Set task:
Substitute "label" for "header" in the lines from the line with "Where should I" up to and including the line with "click(x=327, y=46)", and write out only those lines with everything else unchanged.

Dataset rows:
-- -- --

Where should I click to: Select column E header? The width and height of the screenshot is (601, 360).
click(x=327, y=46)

-- -- --

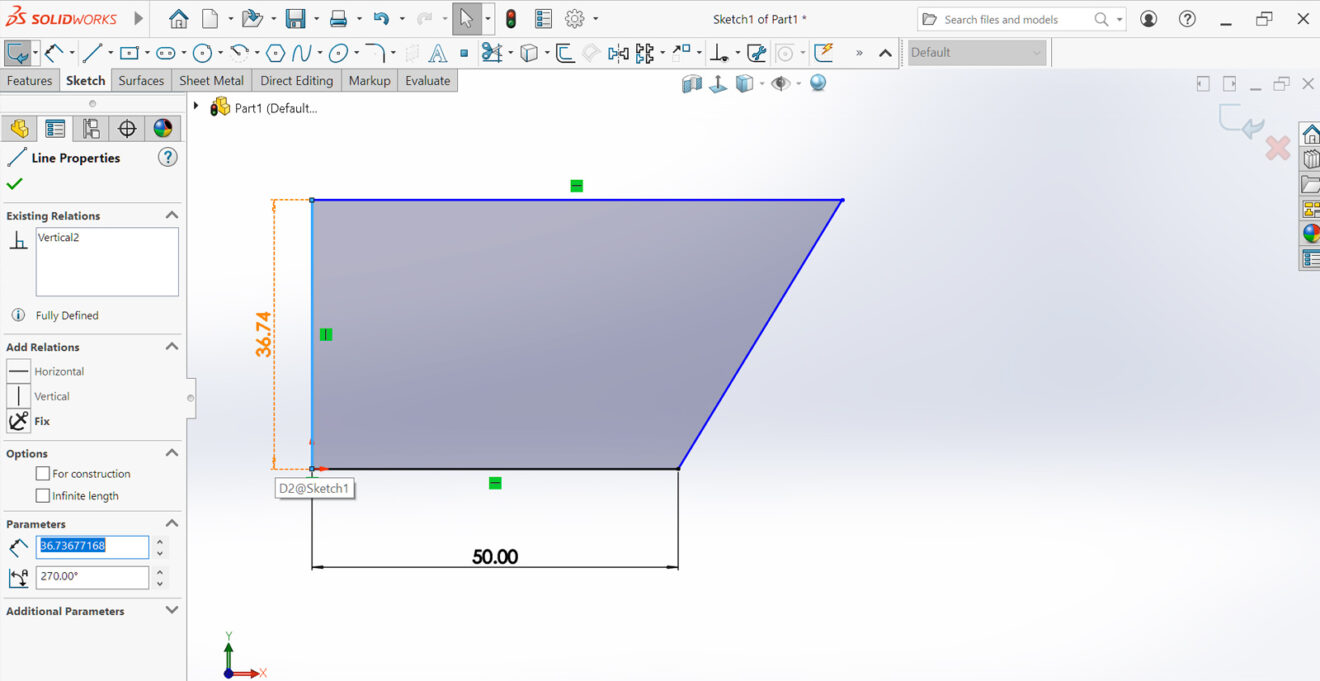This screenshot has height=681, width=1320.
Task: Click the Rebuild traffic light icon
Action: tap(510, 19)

-- -- --

Solution for this task:
Where should I click to: Select column E label? The width and height of the screenshot is (601, 360).
click(x=327, y=46)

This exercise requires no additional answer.